Elephants in the Room

Mike Pompeo Earned His Promotion

He had a strong record at the CIA. But will Trump let him succeed at the State Department?

Mike Pompeo at The Center for Strategic and International Studies April 13, 2017 in Washington, DC. (Chip Somodevilla/Getty Images)
Mike Pompeo at The Center for Strategic and International Studies April 13, 2017 in Washington, DC. (Chip Somodevilla/Getty Images)

The first thing to say about today’s extraordinary news that U.S. President Donald Trump has fired Secretary of State Rex Tillerson and moved to replace him with CIA Director Mike Pompeo is that every American owes Tillerson gratitude and appreciation. He served with honor in a position he did not seek and did not need. He served as a principled advocate for responsible policies, all while enduring undeserved public ridicule from Trump. And he served at considerable cost to himself, consistent with the Boy Scout creed of placing duty above personal comforts and preferences.

This is not to say that Tillerson’s tenure at the State Department was without fault. His own management missteps have been well documented and are evidenced by the department’s largely vacant sixth floor (where regional assistant secretaries reside), demoralized ranks, and ongoing exodus of senior foreign service officers. He was sometimes too dismissive of the central role of values in American foreign policy. He was often inattentive to the public communications dimension of diplomacy. But those should not eclipse the central facts that he is a good man who loves his country, who devoted his best to a job that is trying in any time and almost impossible under the present circumstances. He deserved much better than the disgraceful manner of his dismissal.

Meanwhile, secretary of state nominee Mike Pompeo, if confirmed, will inherit a profound set of policy and management challenges. Trump’s incessant undercutting of Tillerson on personnel, budget, and policies all bedeviled the secretary of state from the outset and only worsened as the months went by. Pompeo will not be able to do the job if he is subject to the same type of abuse from the White House.

If there is any reason for cautious optimism, it comes from Pompeo’s largely successful track record running the CIA. Much media commentary, and Trump’s own words this morning, have focused on Pompeo’s close relationship with the president — the “First Customer” in CIA parlance. Less appreciated has been just how remarkable it is that Pompeo built this relationship.

It bears remembering that when Pompeo took the helm at the CIA, Trump was engaged in open hostilities with the intelligence community, even invoking a comparison with Nazi Germany. At Langley, Pompeo stepped into the dual challenge of a demoralized and fearful CIA workforce under him and a deeply distrustful president over him. Over the past 14 months, Pompeo deftly managed both problems. As has been widely reported, through countless hours at the White House Pompeo built a rapport with Trump and developed the trust of the famously distrustful president. Less reported has been how Pompeo similarly built trust with the CIA workforce and not only shielded them from Trump’s wrath but also convinced the president that the CIA is not an adversary but rather an asset. (Deputy Director Gina Haspel was especially helpful in this respect, which helped in Trump’s nomination of her to succeed Pompeo.)

Pompeo will face a similar set of institutional challenges at the State Department: rebuilding the trust and confidence of a demoralized foreign service while convincing Trump of the value of diplomacy in general and the State Department in particular. After all, the president is not only the commander in chief of the armed forces, he is also the nation’s diplomat in chief.

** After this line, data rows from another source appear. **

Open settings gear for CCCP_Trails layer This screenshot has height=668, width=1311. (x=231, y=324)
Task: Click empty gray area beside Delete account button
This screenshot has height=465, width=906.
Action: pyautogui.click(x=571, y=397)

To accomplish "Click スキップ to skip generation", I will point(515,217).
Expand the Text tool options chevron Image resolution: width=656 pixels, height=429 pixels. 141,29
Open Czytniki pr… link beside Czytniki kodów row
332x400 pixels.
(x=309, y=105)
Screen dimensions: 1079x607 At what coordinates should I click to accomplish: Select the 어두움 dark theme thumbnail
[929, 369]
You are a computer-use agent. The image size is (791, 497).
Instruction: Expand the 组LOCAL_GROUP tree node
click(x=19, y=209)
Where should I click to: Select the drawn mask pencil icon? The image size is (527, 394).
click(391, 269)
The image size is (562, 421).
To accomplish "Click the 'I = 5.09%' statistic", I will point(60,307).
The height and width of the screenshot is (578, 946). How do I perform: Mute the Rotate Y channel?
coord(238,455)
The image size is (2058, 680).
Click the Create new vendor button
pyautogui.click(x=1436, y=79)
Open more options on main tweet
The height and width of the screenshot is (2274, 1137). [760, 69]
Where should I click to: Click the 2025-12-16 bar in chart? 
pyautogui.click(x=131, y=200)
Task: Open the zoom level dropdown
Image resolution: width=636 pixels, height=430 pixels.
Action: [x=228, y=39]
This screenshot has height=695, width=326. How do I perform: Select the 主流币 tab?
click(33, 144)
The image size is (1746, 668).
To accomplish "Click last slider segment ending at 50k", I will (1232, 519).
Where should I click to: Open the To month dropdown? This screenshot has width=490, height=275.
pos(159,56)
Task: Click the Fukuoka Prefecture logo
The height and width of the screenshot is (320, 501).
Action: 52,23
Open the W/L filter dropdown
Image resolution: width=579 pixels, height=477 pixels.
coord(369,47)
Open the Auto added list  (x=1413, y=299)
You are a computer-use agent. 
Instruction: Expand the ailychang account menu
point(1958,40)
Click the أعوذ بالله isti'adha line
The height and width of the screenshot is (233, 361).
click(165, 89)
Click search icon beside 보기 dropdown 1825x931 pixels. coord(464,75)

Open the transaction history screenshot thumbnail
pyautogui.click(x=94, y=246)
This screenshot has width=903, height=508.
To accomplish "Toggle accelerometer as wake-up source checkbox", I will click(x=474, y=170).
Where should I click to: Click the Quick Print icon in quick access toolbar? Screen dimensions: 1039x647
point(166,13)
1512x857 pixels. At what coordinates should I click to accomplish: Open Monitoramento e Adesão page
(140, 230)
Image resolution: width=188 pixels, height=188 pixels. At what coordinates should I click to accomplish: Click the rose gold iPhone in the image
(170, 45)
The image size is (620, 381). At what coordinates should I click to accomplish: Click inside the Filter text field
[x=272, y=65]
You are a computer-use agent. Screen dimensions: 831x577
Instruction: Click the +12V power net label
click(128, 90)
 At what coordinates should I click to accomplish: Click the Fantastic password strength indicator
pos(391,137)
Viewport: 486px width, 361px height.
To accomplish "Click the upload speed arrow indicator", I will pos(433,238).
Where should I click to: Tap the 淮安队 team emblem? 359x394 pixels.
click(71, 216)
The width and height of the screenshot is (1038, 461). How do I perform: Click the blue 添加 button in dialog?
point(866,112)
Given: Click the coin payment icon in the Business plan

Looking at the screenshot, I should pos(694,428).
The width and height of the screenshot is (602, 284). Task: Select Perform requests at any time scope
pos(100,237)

Several questions will determine the success or failure of Pompeo’s tenure as secretary of state. First, will the White House permit him to choose his own team, particularly his appointments for the many vacant senior positions at State? Second, will he be given the financial resources needed to restore the State Department, as opposed to the extreme budget cuts imposed by the White House’s budget requests? Third, will he play a central role in the actual crafting of foreign policy, or will he only find out about major decisions by presidential tweet or media leaks? Fourth, will he be the primary implementer of foreign policy, as opposed to a mere sideshow? Fifth, will he maintain the confidence of the White House and be perceived by foreign leaders as speaking for the president and the United States? These questions all stem from this central one: Will President Trump let his new secretary of state succeed in the role?

No one knows the answers to these questions, perhaps not even the famously mercurial Trump himself. Yet given Pompeo’s largely successful sojourn at the CIA, hope springs eternal, albeit cautiously, for the State Department.

Will Inboden is the executive director of the William P. Clements, Jr. Center for History, Strategy, and Statecraft at the University of Texas-Austin. He also serves as an associate professor at the LBJ School of Public Affairs and as a distinguished scholar at the Robert S. Strauss Center for International Security and Law.